_HOW TO COMPLETE THIS TASK_
Your answer must consist of exactly the lines below, starting with the line with "Login (1136, 1816)" and going on through the line with "Meer leren (709, 779)", and nothing else.

_RECORDED INFORMATION_
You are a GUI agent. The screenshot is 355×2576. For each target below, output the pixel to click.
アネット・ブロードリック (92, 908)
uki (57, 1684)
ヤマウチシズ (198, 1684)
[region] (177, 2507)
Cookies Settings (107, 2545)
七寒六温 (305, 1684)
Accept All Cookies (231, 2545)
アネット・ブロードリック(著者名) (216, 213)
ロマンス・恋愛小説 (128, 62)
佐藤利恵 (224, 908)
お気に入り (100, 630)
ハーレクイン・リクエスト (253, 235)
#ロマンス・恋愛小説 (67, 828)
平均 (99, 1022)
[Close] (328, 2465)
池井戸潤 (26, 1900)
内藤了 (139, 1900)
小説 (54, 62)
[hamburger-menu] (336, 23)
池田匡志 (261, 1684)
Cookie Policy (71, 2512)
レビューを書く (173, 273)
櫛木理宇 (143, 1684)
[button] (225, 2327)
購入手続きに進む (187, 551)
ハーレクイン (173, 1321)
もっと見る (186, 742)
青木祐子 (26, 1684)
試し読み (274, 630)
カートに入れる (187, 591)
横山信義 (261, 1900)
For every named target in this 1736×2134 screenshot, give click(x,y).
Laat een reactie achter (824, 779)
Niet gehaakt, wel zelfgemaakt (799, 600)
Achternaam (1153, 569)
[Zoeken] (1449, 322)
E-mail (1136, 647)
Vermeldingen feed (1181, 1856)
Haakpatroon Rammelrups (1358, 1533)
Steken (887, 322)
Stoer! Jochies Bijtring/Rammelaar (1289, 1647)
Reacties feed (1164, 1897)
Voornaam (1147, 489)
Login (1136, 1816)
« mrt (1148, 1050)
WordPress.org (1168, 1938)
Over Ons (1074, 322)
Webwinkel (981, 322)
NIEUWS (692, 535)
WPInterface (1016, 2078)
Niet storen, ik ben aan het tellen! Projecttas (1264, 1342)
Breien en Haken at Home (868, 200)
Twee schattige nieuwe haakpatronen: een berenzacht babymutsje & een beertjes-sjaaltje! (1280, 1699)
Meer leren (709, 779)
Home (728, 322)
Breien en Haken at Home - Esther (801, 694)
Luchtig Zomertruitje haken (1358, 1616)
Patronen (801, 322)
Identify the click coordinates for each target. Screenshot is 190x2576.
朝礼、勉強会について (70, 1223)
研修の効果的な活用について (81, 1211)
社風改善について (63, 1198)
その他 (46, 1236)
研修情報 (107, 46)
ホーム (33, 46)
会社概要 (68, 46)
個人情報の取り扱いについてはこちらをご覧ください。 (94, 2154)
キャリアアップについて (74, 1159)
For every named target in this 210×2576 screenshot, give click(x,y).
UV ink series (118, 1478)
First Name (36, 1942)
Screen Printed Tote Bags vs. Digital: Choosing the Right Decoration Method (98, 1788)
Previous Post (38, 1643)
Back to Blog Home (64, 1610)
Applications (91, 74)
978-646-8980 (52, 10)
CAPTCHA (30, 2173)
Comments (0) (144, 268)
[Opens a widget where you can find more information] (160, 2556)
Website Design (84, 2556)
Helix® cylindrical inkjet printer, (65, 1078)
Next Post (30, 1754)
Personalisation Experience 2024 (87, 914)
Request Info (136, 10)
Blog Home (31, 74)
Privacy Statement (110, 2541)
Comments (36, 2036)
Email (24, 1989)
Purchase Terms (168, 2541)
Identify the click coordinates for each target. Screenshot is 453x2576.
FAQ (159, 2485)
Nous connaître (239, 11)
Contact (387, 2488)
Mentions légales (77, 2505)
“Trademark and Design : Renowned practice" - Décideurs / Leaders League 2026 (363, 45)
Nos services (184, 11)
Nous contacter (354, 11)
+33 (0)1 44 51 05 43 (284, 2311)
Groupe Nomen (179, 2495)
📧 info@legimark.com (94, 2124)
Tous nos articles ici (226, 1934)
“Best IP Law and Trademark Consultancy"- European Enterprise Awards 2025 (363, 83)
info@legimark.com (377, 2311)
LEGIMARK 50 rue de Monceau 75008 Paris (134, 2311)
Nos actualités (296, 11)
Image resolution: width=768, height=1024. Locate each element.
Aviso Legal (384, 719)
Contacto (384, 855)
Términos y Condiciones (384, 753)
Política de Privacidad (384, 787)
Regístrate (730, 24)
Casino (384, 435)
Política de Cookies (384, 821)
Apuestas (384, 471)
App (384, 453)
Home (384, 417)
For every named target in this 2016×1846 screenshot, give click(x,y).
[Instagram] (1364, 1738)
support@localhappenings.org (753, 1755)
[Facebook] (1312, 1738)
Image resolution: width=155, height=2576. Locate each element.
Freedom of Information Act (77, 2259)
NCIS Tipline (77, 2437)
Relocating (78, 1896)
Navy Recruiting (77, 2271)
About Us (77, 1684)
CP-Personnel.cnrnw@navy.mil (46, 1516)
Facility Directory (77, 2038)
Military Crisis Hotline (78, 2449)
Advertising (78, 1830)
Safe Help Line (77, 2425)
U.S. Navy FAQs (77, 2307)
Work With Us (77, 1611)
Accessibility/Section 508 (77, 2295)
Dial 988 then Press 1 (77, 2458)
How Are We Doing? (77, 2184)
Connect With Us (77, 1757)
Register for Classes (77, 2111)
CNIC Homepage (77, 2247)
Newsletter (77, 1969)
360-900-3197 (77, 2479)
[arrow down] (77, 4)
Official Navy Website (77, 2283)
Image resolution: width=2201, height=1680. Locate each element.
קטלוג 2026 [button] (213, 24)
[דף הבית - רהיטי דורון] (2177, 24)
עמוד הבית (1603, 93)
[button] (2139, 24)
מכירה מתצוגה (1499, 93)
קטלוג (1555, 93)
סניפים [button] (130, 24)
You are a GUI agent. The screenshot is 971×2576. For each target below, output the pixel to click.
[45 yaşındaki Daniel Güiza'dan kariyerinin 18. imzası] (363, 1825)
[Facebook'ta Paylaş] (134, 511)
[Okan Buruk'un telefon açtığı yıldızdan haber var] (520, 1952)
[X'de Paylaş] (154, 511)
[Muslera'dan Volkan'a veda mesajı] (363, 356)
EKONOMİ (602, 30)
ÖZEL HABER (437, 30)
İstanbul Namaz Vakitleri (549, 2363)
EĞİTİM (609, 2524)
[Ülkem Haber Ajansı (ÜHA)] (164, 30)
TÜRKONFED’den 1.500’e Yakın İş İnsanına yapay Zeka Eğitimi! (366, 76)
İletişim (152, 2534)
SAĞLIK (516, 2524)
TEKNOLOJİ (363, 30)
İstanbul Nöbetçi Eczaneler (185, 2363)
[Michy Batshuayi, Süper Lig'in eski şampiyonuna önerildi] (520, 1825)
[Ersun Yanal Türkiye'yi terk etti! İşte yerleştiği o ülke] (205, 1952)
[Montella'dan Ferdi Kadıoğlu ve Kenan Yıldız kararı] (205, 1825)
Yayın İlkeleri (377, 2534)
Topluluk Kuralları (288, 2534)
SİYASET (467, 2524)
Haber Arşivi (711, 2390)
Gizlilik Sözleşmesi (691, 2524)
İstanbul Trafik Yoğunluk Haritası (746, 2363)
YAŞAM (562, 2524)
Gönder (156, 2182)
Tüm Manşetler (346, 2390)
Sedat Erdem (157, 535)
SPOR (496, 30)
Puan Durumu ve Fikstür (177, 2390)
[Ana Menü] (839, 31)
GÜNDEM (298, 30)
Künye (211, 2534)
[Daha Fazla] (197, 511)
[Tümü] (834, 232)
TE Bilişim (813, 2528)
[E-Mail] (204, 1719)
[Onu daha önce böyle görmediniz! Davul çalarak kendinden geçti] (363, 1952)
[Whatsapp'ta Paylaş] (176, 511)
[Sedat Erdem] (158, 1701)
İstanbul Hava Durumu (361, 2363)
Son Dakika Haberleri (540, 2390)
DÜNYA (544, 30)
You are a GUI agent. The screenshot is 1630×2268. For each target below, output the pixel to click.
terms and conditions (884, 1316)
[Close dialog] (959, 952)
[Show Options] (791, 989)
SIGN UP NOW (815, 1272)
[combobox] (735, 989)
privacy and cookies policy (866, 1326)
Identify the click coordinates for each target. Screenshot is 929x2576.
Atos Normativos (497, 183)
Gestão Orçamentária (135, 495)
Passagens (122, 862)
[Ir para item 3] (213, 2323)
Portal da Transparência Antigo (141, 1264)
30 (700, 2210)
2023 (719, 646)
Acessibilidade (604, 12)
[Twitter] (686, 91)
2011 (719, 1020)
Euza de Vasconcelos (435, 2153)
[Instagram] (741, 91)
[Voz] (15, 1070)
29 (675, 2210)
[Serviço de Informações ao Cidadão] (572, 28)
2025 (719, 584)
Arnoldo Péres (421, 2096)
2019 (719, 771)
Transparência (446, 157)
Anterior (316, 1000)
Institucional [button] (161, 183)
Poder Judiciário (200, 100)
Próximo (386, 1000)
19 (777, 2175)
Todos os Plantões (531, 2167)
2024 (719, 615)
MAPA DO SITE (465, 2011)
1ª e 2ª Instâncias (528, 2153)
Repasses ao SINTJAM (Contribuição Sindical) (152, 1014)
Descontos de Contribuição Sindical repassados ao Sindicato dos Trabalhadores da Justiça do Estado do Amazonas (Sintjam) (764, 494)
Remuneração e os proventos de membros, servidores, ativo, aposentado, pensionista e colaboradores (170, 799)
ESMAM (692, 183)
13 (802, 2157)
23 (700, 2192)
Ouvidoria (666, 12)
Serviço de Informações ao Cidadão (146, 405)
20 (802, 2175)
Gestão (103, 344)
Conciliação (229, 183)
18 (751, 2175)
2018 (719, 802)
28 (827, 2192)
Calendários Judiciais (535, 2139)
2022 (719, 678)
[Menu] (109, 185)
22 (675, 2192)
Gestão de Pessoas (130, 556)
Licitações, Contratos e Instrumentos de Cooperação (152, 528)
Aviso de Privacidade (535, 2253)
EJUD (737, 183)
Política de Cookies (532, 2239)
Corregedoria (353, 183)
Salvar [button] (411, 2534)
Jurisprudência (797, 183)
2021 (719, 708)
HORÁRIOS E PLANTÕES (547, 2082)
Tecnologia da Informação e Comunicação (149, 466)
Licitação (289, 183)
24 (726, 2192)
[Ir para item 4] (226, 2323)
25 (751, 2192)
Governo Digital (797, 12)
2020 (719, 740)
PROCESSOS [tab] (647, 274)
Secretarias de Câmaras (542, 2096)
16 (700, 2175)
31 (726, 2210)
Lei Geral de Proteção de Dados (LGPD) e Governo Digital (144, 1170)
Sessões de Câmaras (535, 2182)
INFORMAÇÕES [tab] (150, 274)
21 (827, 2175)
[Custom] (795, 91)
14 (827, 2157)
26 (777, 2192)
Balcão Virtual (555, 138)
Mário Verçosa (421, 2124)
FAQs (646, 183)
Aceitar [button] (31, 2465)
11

_RESULT OF THE EXERCISE_
Login (1136, 1816)
« mrt (1148, 1050)
WordPress.org (1168, 1938)
Over Ons (1074, 322)
Webwinkel (981, 322)
NIEUWS (692, 535)
WPInterface (1016, 2078)
Niet storen, ik ben aan het tellen! Projecttas (1264, 1342)
Breien en Haken at Home (868, 200)
Twee schattige nieuwe haakpatronen: een berenzacht babymutsje & een beertjes-sjaaltje! (1280, 1699)
Meer leren (709, 779)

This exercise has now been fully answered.